> [Challenge]: Reproduce the rows below word for word, starting at the line containing "Viewport: 590px width, 400px height." and ending at the line containing "should pyautogui.click(x=194, y=62).", both lines included.

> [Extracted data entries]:
— Begin —

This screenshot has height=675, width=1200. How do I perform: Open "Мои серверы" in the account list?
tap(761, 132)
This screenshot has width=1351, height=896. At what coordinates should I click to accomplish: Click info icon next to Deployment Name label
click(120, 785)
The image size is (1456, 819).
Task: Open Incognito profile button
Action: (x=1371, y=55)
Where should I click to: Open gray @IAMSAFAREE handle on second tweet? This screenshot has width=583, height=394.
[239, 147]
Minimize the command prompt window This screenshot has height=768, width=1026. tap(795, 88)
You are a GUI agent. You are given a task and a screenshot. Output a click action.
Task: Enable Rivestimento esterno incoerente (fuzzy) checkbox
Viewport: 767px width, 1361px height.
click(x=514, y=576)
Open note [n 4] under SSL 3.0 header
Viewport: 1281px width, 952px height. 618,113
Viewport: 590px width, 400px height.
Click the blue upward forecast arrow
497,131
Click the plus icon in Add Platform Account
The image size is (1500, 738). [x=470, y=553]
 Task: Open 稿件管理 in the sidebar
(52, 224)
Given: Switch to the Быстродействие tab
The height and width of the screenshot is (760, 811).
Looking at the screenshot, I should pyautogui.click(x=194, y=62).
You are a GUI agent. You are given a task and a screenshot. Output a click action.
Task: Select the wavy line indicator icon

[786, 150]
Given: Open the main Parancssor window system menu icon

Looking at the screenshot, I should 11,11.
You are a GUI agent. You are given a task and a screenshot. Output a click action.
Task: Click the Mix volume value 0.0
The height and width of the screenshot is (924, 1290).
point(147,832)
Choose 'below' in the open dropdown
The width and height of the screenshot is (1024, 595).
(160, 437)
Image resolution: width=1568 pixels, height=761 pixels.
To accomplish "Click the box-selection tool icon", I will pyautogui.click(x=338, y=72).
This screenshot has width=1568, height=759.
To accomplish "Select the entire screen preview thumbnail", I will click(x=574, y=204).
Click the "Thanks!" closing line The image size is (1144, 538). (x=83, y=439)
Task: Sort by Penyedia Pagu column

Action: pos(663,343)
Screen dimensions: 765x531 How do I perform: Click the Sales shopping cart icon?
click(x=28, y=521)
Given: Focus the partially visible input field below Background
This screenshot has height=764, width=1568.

— End —

> [Task result]:
Viewport: 590px width, 400px height.
Click the blue upward forecast arrow
497,131
Click the plus icon in Add Platform Account
The image size is (1500, 738). [x=470, y=553]
 Task: Open 稿件管理 in the sidebar
(52, 224)
Given: Switch to the Быстродействие tab
The height and width of the screenshot is (760, 811).
Looking at the screenshot, I should pyautogui.click(x=194, y=62).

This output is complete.